Оба курили и молчали, пока поезд преодолевал последние километры пути. Наконец поезд остановился на станции Зофия.

Собрав все свои свертки и сумев удержать их в руках, Анна поблагодарила Ганса Кеплера за его помощь и еду и поспешно вышла из поезда. Неторопливо застегивая пуговицы шинели, Кеплер увидел через окно, как хорошенькая девушка бросилась в объятия мужчины, стоявшего на покрытой снегом платформе.

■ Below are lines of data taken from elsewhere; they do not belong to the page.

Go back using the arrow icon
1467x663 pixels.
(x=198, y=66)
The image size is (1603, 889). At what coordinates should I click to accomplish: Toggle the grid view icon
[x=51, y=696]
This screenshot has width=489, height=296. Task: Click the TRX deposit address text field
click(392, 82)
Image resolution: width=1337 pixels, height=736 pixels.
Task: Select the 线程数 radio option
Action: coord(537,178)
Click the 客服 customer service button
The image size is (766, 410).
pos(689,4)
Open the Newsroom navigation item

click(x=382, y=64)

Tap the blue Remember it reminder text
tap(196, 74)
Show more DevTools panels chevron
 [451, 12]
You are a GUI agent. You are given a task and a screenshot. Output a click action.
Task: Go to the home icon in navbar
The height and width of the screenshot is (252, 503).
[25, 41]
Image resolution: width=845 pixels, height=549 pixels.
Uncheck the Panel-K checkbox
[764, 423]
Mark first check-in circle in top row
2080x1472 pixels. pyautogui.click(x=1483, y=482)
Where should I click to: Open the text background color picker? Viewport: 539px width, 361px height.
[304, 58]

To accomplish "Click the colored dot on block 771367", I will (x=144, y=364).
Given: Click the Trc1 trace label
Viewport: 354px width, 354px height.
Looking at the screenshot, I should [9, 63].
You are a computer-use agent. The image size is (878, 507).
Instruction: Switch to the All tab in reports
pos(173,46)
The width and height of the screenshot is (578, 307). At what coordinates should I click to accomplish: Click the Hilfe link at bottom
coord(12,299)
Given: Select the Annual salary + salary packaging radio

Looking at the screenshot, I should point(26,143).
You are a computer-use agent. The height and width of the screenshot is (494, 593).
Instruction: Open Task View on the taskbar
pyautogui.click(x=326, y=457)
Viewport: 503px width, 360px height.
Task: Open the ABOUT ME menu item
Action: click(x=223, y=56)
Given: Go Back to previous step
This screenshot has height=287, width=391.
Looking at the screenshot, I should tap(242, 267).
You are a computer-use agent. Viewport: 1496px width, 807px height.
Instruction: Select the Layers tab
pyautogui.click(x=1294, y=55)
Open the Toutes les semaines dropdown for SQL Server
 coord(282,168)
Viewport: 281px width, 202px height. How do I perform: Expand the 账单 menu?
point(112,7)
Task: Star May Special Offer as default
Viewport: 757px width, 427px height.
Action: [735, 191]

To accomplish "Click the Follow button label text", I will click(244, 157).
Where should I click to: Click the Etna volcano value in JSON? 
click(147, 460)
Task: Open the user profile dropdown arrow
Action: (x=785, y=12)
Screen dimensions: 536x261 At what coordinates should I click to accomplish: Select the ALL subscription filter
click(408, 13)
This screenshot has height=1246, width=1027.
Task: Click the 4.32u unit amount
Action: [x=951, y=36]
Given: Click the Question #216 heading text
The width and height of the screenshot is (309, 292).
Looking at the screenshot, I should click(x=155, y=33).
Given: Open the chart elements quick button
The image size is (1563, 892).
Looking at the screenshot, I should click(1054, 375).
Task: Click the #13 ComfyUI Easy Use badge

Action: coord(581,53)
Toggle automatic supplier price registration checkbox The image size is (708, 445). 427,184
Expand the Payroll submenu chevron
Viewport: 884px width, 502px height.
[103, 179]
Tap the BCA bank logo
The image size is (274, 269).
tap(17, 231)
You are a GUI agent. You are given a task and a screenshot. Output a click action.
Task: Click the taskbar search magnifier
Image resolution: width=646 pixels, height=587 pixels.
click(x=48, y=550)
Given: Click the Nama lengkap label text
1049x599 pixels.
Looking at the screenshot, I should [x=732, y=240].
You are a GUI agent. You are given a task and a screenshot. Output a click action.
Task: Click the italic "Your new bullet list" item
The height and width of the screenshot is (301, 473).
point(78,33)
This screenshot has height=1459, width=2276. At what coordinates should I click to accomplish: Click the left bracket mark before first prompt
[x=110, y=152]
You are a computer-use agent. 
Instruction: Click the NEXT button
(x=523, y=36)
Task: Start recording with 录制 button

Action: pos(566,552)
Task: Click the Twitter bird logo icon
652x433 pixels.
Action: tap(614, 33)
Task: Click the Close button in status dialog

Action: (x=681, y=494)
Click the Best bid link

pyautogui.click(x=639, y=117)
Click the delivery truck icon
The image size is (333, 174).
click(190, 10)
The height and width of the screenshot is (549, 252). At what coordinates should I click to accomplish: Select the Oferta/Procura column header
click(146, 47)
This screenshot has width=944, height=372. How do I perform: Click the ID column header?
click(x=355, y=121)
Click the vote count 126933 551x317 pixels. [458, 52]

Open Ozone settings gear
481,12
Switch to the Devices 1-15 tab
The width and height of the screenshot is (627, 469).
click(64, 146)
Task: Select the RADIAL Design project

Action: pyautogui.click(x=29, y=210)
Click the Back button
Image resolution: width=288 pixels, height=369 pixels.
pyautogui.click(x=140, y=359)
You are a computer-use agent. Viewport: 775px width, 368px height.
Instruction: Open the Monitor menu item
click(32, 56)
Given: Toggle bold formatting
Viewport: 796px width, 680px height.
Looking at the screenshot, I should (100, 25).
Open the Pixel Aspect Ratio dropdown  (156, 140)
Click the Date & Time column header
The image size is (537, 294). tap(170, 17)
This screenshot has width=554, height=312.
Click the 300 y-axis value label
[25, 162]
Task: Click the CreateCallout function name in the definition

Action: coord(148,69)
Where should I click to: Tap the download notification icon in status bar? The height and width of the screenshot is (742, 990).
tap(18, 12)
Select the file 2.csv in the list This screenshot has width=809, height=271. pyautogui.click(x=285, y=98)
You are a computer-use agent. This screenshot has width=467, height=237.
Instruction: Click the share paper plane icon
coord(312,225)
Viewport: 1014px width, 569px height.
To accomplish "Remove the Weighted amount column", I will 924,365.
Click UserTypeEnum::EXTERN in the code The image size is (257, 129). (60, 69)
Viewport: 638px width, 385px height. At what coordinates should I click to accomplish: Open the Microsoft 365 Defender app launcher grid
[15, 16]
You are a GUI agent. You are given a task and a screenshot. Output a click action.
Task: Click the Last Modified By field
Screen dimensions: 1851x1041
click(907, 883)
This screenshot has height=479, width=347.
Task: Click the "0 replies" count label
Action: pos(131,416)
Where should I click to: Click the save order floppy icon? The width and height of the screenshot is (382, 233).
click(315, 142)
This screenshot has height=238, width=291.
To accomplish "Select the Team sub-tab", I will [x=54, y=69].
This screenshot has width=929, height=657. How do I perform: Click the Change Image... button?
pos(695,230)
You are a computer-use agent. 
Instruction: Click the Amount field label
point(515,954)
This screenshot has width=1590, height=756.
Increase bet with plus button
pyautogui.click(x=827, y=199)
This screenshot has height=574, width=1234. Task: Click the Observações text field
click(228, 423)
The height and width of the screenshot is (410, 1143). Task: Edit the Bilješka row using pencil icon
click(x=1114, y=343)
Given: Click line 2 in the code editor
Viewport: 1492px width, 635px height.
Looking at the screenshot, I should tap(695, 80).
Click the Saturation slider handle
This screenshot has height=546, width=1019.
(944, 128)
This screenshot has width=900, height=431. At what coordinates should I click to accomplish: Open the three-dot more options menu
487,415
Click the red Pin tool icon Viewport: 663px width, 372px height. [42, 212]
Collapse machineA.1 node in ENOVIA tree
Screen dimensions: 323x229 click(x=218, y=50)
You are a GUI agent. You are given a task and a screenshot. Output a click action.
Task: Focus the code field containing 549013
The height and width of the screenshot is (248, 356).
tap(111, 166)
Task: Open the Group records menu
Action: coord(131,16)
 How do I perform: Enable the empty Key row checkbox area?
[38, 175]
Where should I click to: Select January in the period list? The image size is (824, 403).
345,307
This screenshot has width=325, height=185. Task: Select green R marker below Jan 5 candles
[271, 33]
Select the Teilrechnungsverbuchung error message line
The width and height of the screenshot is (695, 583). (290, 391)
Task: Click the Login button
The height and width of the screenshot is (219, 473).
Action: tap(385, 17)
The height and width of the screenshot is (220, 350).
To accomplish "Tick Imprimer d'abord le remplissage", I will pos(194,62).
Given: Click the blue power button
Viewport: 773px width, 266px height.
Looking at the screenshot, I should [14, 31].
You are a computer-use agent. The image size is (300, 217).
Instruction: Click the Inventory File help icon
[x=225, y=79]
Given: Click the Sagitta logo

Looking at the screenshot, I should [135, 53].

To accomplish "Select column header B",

Кеплер наконец вышел из поезда и направился к станции, он обрадовался тому, что его никто не встречает. Был канун Рождества. Прежде чем явиться к бабушке, ему надо было выполнить одну обязанность. Мысль об этом пришла ему в голову, когда поезд приближался к дому.

Костел Святого Амброжа стоял в центре города, в дальнем конце большой мощеной площади, напротив нацистского штаба. Это был большой храм в готическом стиле со шпилями, черневшими среди падающего снега. Его украшали статуи средневековых святых и защищали выстроившиеся кольцами горгульи.

Ганс Кеплер поднял глаза на изысканно украшенные дубовые двери. Прошло уже много лет с тех пор, как он заходил в храм, хотя до этого, в детстве, он был ревностным католиком. За годы в гитлерюгенде пришлось отказаться от этой присущей ему польской черты, а совсем недавно он принял модную религию, именуемую СС. Однако теперь, снова стоя на ступенях костела, где его крестили и впервые причащали, Кеплер ощутил умиротворение, какого не испытывал уже много месяцев.

Сняв фуражку, он поднялся по ступеням, потянул на себя дверь и вошел. Его тут же окутали тепло и запах благовоний, побудив опустить вещевой мешок и на мгновение застыть на месте.